◆ Quoted passage:
··········
150                                       Mr Blackwood was first retained in early 2003 by the Minnie Myboogundji group in relation to a claim over the Boodjamulla (Lawn Hill) National Park under the Aboriginal Land Act 1991 (Qld) (the “ALA claim”).  His draft report was presented to the Minnie family at a meeting in Mt Isa in March 2005.  Mr Blackwood has undertaken no further funded research in relation to either the ALA claim or the present proceedings.  Mr Blackwood’s conclusions appear at paras 77 and 78 of his report as follows:

77        I cannot say for certain that Minnie was Waanyi, but it is my concluded view that the weight of what I have learnt about Minnie and her descendants strongly supports the likelihood that she was a Waanyi woman.  Furthermore, I can say that the kind of information and the sources reviewed in this report which lead me to this conclusion are, in my experience with other Aboriginal groups in North Queensland and elsewhere, typical of the sorts of information Aboriginal people characteristically put forward to establish a person’s traditional affiliation to groups and country.  In other situations of my experience, where senior traditional owners, even when these may have been few in number, have shown a knowledge of a person’s identify and affiliation their opinion has been accepted by other members of the group as sufficient basis to accept the person or persons into the group.

78        With regard to Minnie’s descendants, it is my opinion that under the set of principles of Waanyi recruitment by descent from a Waanyi ancestor spelled out in the connection report, it follows that if Minnie was in all likelihood Waanyi, then so too will her descendants be.  The fact that her descendants are recognized by some Waanyi people, including senior Waanyi people, is both a recognition that Minnie herself was Waanyi and an acknowledgement that this identity has been passed down to her descendants.

151                                       Mr Blackwood takes issue with the formulation of the test of Waanyi identity advanced by Professor Trigger and supported by Dr Martin.  He starts by referring to the following passage from the Trigger and Fietz report:

Waanyi people are acknowledged members of this group on the basis of an ancestral link to one or more known Waanyi forebears.  Common descent from an “apical genealogical referent” (Trigger 1982:14) is typically traceable following back through a number of generations.  The structure of the Waanyi group today, involving large extended families, is framed by reference to these Waanyi forebears.  Furthermore, these deceased Waanyi ancestors are associated with particular areas of land or “countries” across the native title claim area.

152                                       Mr Blackwood accepts this definition as being typical of his experience with Aboriginal groups generally and consistent with the literature concerning the Waanyi people.  He describes it as a “prescriptive descent model” which is based upon principles of long-standing and accepted by the Waanyi people generally.  At para 482 he continues:

Recently I have come to learn that the applicants have put forward some additional criteria which I would describe as “interactional” rather than ones based upon a long standing set of principles or rules.  These criteria are addressed in the expert opinion reports by Professor Trigger and Dr. Martin, and comprise what Professor Trigger glosses as “assertion, self identification and collective acceptance …” .
··········
◆ Dataset entries:

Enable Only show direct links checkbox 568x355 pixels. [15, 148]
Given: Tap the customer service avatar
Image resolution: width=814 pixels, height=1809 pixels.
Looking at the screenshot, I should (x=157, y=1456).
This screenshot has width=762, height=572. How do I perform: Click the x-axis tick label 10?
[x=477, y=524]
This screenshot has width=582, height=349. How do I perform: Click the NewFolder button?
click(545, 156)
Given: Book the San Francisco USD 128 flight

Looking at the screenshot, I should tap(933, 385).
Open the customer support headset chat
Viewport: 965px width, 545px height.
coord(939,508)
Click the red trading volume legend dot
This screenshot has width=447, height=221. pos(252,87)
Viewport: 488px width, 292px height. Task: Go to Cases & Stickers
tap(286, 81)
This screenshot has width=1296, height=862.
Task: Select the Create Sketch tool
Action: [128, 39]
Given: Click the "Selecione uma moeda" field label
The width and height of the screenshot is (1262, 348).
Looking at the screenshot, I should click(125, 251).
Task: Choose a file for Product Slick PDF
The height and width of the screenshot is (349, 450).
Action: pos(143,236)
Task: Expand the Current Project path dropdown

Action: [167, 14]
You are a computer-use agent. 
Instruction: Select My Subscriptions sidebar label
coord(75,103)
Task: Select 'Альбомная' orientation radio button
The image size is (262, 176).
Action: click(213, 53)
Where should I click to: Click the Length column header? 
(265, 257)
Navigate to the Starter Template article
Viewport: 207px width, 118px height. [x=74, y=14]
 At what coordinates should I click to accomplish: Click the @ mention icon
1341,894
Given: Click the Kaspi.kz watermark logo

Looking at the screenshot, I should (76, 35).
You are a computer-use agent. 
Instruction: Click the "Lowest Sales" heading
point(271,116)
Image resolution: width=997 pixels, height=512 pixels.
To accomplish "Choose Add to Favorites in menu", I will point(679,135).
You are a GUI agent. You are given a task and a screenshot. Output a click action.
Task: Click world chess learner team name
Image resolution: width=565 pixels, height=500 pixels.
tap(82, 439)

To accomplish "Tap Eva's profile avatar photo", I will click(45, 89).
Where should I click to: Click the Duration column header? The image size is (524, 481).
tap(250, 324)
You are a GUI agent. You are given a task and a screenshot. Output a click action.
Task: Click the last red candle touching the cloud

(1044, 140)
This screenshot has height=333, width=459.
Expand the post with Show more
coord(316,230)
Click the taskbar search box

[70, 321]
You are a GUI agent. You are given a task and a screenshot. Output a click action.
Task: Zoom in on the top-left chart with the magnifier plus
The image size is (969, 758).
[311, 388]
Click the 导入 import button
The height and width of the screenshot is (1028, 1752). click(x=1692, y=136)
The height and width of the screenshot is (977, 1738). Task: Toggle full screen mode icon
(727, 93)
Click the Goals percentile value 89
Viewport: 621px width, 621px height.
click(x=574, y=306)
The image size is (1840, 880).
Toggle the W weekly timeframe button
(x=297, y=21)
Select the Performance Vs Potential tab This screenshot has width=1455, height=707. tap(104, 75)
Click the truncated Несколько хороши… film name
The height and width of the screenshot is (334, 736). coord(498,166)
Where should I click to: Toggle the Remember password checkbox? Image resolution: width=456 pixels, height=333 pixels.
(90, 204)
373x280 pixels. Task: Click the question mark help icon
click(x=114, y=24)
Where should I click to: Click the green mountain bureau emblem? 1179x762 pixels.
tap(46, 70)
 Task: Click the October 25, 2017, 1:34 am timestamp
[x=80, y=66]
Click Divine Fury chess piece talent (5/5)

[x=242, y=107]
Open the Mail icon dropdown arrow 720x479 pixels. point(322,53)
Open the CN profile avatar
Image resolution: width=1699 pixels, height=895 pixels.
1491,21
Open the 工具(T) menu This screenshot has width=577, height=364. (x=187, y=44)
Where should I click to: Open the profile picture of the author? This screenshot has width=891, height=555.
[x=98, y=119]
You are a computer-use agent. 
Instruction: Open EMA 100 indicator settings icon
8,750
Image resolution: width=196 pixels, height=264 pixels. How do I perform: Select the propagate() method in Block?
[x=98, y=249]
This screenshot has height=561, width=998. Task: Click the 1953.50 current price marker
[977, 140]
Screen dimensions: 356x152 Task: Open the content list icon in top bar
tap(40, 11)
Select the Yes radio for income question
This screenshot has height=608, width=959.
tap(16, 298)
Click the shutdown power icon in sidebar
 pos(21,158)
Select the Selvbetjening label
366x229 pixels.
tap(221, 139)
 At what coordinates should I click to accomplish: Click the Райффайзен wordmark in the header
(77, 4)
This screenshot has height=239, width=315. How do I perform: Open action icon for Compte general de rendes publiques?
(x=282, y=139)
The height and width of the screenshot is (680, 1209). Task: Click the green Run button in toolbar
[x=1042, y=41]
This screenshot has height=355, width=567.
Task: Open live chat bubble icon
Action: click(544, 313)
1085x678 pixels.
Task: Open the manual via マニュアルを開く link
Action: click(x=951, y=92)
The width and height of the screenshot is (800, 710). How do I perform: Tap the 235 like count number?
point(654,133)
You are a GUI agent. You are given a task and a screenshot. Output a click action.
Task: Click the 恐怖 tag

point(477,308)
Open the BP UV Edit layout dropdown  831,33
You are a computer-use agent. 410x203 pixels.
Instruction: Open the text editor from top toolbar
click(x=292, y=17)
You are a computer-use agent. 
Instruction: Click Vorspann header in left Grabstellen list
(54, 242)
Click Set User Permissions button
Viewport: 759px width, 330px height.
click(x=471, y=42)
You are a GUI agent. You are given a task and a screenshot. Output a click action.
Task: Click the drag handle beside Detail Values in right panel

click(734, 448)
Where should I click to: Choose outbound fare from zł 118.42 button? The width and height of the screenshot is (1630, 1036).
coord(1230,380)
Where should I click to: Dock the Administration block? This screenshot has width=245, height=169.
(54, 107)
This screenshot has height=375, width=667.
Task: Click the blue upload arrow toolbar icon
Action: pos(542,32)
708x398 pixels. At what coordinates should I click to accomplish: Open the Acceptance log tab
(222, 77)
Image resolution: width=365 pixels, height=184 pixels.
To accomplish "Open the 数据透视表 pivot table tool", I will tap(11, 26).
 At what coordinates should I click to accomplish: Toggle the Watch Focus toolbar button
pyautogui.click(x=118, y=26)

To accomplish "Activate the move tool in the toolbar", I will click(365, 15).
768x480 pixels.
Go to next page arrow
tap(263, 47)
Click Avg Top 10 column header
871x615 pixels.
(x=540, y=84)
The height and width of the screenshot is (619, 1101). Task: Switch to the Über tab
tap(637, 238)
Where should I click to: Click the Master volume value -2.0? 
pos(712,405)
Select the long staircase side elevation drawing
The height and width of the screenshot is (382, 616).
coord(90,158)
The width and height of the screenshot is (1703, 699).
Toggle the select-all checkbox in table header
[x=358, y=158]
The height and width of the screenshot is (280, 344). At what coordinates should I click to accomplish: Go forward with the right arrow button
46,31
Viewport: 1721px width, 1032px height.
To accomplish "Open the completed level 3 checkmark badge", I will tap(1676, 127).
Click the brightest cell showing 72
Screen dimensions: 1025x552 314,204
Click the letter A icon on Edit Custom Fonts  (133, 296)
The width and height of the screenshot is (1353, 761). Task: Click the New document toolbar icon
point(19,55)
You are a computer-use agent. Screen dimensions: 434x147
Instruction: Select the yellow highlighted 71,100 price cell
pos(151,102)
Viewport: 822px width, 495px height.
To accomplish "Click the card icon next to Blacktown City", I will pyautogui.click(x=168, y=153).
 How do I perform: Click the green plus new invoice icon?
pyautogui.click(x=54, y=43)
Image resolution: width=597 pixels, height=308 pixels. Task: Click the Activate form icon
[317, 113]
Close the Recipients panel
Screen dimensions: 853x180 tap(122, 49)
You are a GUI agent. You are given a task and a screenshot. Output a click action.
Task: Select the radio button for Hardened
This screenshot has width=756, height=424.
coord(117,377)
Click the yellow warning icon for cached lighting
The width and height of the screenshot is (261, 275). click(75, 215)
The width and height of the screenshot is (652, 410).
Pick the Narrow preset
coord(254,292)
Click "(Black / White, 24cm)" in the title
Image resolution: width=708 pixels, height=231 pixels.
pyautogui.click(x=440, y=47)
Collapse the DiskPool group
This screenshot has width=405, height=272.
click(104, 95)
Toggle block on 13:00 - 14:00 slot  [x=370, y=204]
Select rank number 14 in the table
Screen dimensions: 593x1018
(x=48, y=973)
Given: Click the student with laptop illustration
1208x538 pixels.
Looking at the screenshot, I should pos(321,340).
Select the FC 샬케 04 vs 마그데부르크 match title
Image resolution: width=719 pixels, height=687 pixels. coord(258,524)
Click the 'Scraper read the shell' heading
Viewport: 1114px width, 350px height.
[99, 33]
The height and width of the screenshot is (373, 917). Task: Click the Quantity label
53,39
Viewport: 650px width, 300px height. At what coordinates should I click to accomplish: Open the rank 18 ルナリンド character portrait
··········
◆ Problem set:
1 - In the passage on Mr Blackwood's report about Waanyi identity, can you replace "North Queensland" with "northern Queensland" and write the text out again? Begin at the words that have "77        I cannot" and stop after "into the group.".
2 - Who are all the people the passage on Mr Blackwood's report names with a title such as Mr, Professor or Dr?
3 - Answer these questions from the passage on Mr Blackwood's report:
(a) In what month and year was Mr Blackwood's draft report presented to the Minnie family?
(b) What does Mr Blackwood call the definition of Waanyi identity he quotes from the Trigger and Fietz report?
(c) How does Professor Trigger gloss the additional criteria the applicants put forward?
None of the lines above are needed here.

◆ Correct answers:
1 -
77        I cannot say for certain that Minnie was Waanyi, but it is my concluded view that the weight of what I have learnt about Minnie and her descendants strongly supports the likelihood that she was a Waanyi woman.  Furthermore, I can say that the kind of information and the sources reviewed in this report which lead me to this conclusion are, in my experience with other Aboriginal groups in northern Queensland and elsewhere, typical of the sorts of information Aboriginal people characteristically put forward to establish a person’s traditional affiliation to groups and country.  In other situations of my experience, where senior traditional owners, even when these may have been few in number, have shown a knowledge of a person’s identify and affiliation their opinion has been accepted by other members of the group as sufficient basis to accept the person or persons into the group.

2 -
Mr Blackwood
Professor Trigger
Dr Martin

3 -
(a) March 2005
(b) A "prescriptive descent model"
(c) As "assertion, self identification and collective acceptance"